The Authority shall enforce these Regulations and all of the requirements hereof in accordance with the Authority's Enforcement Response Plan,[1] Rules and Regulations, and the procedural requirements set forth herein. The provisions of the Enforcement Response Plan shall not be deemed or interpreted to limit in any way the enforcement of the requirements of these Regulations.
[1]
Editor's Note: The Authority's Enforcement Response Plan and Rules and Regulations are on file in the office of the Executive Director.
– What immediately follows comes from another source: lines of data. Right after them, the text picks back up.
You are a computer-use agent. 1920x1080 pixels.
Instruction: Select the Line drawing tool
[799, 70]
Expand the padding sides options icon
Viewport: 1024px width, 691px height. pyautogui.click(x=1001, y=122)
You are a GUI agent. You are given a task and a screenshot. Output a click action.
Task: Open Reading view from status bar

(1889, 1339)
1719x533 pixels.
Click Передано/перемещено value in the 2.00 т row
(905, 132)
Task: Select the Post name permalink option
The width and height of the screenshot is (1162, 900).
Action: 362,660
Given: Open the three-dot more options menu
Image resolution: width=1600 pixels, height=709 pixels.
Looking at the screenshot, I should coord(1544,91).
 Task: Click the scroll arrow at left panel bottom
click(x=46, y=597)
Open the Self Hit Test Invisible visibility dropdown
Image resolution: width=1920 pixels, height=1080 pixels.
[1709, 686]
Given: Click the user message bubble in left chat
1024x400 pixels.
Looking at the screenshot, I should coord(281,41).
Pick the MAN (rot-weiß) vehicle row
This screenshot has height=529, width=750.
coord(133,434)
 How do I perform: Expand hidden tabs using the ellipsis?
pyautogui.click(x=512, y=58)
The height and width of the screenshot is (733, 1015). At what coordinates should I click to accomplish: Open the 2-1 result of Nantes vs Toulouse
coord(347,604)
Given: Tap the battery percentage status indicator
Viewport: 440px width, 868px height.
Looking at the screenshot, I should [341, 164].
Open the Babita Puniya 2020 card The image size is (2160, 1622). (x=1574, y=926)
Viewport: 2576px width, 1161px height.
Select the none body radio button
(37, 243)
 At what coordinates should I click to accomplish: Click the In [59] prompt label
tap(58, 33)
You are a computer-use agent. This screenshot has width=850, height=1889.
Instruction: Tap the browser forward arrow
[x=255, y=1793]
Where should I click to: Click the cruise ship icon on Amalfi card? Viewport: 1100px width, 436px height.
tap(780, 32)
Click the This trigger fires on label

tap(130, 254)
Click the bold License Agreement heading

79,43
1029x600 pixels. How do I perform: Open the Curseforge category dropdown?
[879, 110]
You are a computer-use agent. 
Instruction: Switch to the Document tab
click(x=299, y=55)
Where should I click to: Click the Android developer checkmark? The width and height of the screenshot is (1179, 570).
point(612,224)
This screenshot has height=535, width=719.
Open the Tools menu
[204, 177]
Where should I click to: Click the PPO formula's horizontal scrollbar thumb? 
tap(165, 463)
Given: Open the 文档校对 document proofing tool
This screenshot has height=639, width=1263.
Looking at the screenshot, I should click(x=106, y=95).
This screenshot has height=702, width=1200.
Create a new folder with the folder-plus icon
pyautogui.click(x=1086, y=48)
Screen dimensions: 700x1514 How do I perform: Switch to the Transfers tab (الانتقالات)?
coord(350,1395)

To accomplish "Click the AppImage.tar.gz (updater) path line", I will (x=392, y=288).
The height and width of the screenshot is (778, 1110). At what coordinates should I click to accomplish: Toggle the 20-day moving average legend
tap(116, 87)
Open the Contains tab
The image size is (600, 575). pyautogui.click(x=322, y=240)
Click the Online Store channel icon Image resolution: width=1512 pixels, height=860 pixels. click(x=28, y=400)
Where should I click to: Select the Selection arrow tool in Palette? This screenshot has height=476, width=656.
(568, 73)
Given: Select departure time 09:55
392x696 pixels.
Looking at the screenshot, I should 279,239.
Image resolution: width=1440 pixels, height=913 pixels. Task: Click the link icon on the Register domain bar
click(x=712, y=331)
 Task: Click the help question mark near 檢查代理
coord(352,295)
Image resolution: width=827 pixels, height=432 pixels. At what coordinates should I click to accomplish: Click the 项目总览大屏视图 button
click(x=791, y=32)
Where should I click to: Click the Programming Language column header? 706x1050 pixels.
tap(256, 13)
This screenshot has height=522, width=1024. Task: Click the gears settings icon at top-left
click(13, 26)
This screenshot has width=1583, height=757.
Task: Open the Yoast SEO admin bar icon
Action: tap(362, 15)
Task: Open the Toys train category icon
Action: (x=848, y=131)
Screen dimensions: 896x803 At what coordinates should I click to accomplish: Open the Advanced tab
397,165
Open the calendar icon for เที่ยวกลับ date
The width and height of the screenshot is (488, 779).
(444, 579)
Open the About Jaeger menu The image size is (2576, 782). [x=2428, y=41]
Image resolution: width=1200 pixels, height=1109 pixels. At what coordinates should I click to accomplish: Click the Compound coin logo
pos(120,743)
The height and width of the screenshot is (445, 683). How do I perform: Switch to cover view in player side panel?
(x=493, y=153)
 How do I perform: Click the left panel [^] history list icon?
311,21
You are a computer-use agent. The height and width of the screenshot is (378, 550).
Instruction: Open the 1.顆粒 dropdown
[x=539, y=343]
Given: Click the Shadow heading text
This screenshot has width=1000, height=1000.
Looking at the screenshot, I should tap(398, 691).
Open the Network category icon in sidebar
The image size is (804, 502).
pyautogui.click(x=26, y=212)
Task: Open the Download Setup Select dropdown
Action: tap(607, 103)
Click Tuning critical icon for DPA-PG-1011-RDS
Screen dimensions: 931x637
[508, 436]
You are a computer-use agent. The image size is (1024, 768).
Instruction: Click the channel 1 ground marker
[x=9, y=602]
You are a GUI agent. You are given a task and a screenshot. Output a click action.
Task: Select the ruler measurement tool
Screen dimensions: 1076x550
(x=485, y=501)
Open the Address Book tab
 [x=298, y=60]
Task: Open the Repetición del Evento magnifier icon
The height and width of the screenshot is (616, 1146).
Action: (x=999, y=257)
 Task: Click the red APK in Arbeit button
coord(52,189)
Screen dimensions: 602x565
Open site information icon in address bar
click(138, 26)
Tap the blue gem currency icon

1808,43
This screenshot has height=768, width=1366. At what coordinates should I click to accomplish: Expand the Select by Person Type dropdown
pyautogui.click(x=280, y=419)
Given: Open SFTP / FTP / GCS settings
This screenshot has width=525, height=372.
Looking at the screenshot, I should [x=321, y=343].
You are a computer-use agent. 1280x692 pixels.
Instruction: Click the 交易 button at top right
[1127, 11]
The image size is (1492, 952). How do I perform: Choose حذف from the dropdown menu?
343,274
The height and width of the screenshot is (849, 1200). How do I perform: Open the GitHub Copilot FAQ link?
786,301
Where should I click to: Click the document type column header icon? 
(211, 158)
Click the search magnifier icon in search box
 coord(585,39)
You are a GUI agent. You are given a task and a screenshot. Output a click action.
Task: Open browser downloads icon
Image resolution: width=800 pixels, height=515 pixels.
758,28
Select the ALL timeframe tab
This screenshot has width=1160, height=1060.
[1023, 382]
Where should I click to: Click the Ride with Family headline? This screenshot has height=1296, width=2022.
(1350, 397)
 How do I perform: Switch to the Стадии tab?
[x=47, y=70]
When a discharge of waste causes an obstruction, damage or any other impairment to the Authority's facilities, or any expense of whatever character or nature to the Authority, the Executive Director shall assess the expenses incurred by the Authority to clear the obstruction, repair damage to the facility, and any other expenses or damage of any kind or nature suffered by the Authority. The Executive Director shall seek reimbursement from the food service facility or any other person or entity causing such damages for any and all expenses or damages suffered by the Authority, including the payment of any fines or penalties to any regulatory bodies imposed on the Authority as a result of any permit violations caused by such blockages or obstructions. If the claim is ignored or denied, the Authority Solicitor will be authorized to take such measures as shall be appropriate to recover any expense or to correct other damages suffered by the Authority.